Exercise:
Before anything else, copy every record below exactly as it stands.

Recorded data:
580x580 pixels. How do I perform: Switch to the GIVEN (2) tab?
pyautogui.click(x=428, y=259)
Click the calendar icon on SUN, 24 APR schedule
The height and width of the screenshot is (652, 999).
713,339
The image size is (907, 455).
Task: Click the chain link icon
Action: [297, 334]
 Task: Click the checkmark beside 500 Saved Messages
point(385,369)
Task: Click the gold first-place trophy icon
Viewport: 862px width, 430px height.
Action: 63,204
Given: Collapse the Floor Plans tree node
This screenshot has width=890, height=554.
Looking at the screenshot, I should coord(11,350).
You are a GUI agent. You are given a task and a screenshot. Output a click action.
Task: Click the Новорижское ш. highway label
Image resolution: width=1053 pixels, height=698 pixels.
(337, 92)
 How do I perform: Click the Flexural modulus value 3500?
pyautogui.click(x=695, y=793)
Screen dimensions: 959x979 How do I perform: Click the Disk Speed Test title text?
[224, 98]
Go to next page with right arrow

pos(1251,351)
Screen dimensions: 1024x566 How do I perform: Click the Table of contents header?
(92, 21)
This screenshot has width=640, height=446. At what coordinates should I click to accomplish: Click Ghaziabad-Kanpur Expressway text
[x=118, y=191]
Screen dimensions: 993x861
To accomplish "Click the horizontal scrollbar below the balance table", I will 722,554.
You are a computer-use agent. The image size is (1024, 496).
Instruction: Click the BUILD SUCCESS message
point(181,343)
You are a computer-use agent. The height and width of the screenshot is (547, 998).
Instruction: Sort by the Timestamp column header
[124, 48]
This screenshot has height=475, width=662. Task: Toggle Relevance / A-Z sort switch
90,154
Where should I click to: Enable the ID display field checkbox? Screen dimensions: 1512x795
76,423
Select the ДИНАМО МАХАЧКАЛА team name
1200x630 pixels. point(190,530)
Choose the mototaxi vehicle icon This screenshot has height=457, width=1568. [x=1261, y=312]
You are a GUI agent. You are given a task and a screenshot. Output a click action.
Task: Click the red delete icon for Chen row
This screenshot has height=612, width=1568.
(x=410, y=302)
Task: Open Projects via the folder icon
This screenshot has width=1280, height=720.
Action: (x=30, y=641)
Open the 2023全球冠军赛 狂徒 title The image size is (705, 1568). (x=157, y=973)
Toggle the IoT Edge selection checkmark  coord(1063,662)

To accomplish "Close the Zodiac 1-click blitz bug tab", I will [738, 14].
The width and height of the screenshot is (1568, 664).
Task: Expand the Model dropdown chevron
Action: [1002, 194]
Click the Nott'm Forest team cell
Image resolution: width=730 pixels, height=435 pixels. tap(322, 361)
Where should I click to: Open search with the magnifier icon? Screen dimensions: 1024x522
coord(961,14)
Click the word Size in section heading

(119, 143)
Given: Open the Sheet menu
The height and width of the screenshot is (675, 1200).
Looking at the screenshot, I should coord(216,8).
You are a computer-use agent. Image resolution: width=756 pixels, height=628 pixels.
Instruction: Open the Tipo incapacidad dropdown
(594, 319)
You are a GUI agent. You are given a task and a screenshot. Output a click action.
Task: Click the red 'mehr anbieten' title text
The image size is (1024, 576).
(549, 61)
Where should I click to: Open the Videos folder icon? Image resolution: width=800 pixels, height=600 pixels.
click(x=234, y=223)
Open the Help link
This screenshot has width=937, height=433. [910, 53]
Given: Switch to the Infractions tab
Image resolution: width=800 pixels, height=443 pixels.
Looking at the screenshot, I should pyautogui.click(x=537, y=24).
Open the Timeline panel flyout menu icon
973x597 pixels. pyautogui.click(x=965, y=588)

Task result:
580x580 pixels. How do I perform: Switch to the GIVEN (2) tab?
pyautogui.click(x=428, y=259)
Click the calendar icon on SUN, 24 APR schedule
The height and width of the screenshot is (652, 999).
713,339
The image size is (907, 455).
Task: Click the chain link icon
Action: [297, 334]
 Task: Click the checkmark beside 500 Saved Messages
point(385,369)
Task: Click the gold first-place trophy icon
Viewport: 862px width, 430px height.
Action: 63,204
Given: Collapse the Floor Plans tree node
This screenshot has width=890, height=554.
Looking at the screenshot, I should coord(11,350).
You are a GUI agent. You are given a task and a screenshot. Output a click action.
Task: Click the Новорижское ш. highway label
Image resolution: width=1053 pixels, height=698 pixels.
(337, 92)
 How do I perform: Click the Flexural modulus value 3500?
pyautogui.click(x=695, y=793)
Screen dimensions: 959x979 How do I perform: Click the Disk Speed Test title text?
[224, 98]
Go to next page with right arrow

pos(1251,351)
Screen dimensions: 1024x566 How do I perform: Click the Table of contents header?
(92, 21)
This screenshot has width=640, height=446. At what coordinates should I click to accomplish: Click Ghaziabad-Kanpur Expressway text
[x=118, y=191]
Screen dimensions: 993x861
To accomplish "Click the horizontal scrollbar below the balance table", I will 722,554.
You are a computer-use agent. The image size is (1024, 496).
Instruction: Click the BUILD SUCCESS message
point(181,343)
You are a computer-use agent. The height and width of the screenshot is (547, 998).
Instruction: Sort by the Timestamp column header
[124, 48]
This screenshot has height=475, width=662. Task: Toggle Relevance / A-Z sort switch
90,154
Where should I click to: Enable the ID display field checkbox? Screen dimensions: 1512x795
76,423
Select the ДИНАМО МАХАЧКАЛА team name
1200x630 pixels. point(190,530)
Choose the mototaxi vehicle icon This screenshot has height=457, width=1568. [x=1261, y=312]
You are a GUI agent. You are given a task and a screenshot. Output a click action.
Task: Click the red delete icon for Chen row
This screenshot has height=612, width=1568.
(x=410, y=302)
Task: Open Projects via the folder icon
This screenshot has width=1280, height=720.
Action: (x=30, y=641)
Open the 2023全球冠军赛 狂徒 title The image size is (705, 1568). (x=157, y=973)
Toggle the IoT Edge selection checkmark  coord(1063,662)

To accomplish "Close the Zodiac 1-click blitz bug tab", I will [738, 14].
The width and height of the screenshot is (1568, 664).
Task: Expand the Model dropdown chevron
Action: [1002, 194]
Click the Nott'm Forest team cell
Image resolution: width=730 pixels, height=435 pixels. tap(322, 361)
Where should I click to: Open search with the magnifier icon? Screen dimensions: 1024x522
coord(961,14)
Click the word Size in section heading

(119, 143)
Given: Open the Sheet menu
The height and width of the screenshot is (675, 1200).
Looking at the screenshot, I should coord(216,8).
You are a computer-use agent. Image resolution: width=756 pixels, height=628 pixels.
Instruction: Open the Tipo incapacidad dropdown
(594, 319)
You are a GUI agent. You are given a task and a screenshot. Output a click action.
Task: Click the red 'mehr anbieten' title text
The image size is (1024, 576).
(549, 61)
Where should I click to: Open the Videos folder icon? Image resolution: width=800 pixels, height=600 pixels.
click(x=234, y=223)
Open the Help link
This screenshot has width=937, height=433. [910, 53]
Given: Switch to the Infractions tab
Image resolution: width=800 pixels, height=443 pixels.
Looking at the screenshot, I should pyautogui.click(x=537, y=24).
Open the Timeline panel flyout menu icon
973x597 pixels. pyautogui.click(x=965, y=588)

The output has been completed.